Людвиг молчал. Он смотрел на черный продолговатый предмет на письменном столе. Скрипичный футляр.

- Я не хочу, чтобы он любил меня...
- Я тоже не хочу этого, Людвиг. Я предпочел бы, чтобы он любил красивых девушек и меня. Но он никогда не переставал тебя любить. Он будет служить тебе всегда. Для него будет счастьем защищать тебя ценой своей чести, свободы, жизни. Неужели ты снова его прогонишь?
- Он чудовище, Франц.

Золотистая от загара кожа, светлые волосы почти до плеч, уверенная осанка и яркие голубые глаза, в которых в первую же секунду их встречи вспыхнула знакомая неукротимая зелень. Людвиг вспомнил все это и прерывисто вздохнул.

- Он просто ребенок. Юный художник. Мы все такими были когда-то, но он единственный таким и останется. И будет рисовать Осень такой, какой ему захочется ее видеть - так или иначе...
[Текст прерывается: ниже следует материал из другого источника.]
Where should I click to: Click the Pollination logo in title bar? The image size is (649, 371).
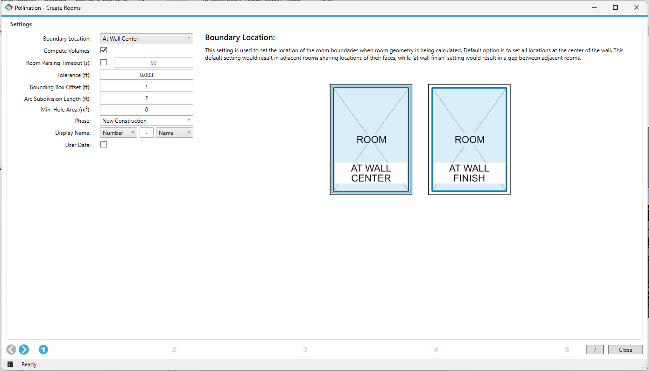point(8,7)
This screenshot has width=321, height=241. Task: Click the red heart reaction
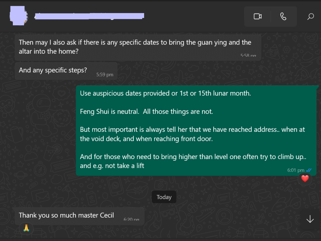click(x=305, y=179)
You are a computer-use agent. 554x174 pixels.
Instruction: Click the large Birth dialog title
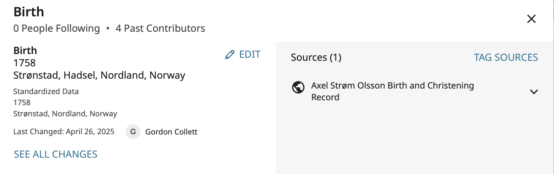pos(29,12)
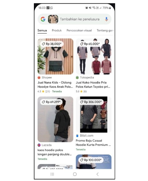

Франц подошел к Людвигу и положил руку ему на плечо. Тот стоял спиной к нему, кусая губы, и смотрел на свою скрипку так, словно она могла ему что-то сказать.

- Я должен ехать... меня ждет мой город. - Людвиг развернулся, встретившись взглядом с Актером. Тот покачал головой:
- У тебя есть наследник, Скальд. Передай ему Вену. Ты можешь сделать это прямо сейчас.
- Зачем?
- Оставайся. Посмотри, как он будет расти. Ты увидишь, что он не чудовище. Посмотри, как он расцветет, как все склонятся перед ним не из страха, а из любви. Он вернет и тебе жизнь...
- Мне ничто ее не вернет.
- Ты пытался убить его, но убил только себя. А он жив. Смотри на него и учись, как учился когда-то...

Маэстро закрыл глаза. Оскуро, не имевший ничего общего с людьми и даже с вампирами... его бесконечная любовь и преданность... его сумасшествие. Придется забыть все это. Оставить прошлому свою ненависть, единственное, что поддерживает в нем жизнь. Неужели это будет правильнее?

- Останься, - повторил Франц. Своевольный сын Семьи расплевался с мастером из-за Оскуро, сбежал в Осень и пригрел под своим крылом этого отступника, который чуть не свел Аури в могилу. И делает из него... что? Людвиг открыл глаза:
- Хорошо, я останусь. Но не смей устраивать ему встречи со мной.

Франциск усмехнулся:

- Я сделаю все, чтобы он забыл тебя до самой своей инициации. Я сделал бы и больше, но ты сильнее меня, мерзавец.